Last year, IID approved giving the center $425,000, on top of an earlier grant.
IID has also given money to a theater company, the El Centro Police Activities League and to cities to help fund libraries, public works and a public pool.
The Metropolitan Water District of Southern California has a similar pot of money to compensate a farming district in the Palo Verde Valley on the California-Arizona border. That program is controlled by a third-party group and loans money, unlike IID, which gives it away as grants.
Both deals highlight a fundamental weirdness of California water law: Farmers or agencies, like IID, own rights dating back a century or more. As times change the rights don’t and there’s no easy way to redistribute water even if, say, San Diego has more than three million people and Imperial still has less than 200,000. But taking water from a region that has come to rely on it isn’t simple.

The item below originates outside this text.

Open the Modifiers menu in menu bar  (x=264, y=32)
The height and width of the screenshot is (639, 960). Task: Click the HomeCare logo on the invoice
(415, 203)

“Transfers are messy and there’re domino effects you don’t think of,” said Marion Champion, an IID spokeswoman.
If the state stepped in and took Imperial’s water for a city, not only would political hell break loose but the whole county, which is already economically depressed, could be ruined.
So, lawyers and economists get involved and figure out how to put a deal together to make everyone happy — and that usually involves throwing money at it.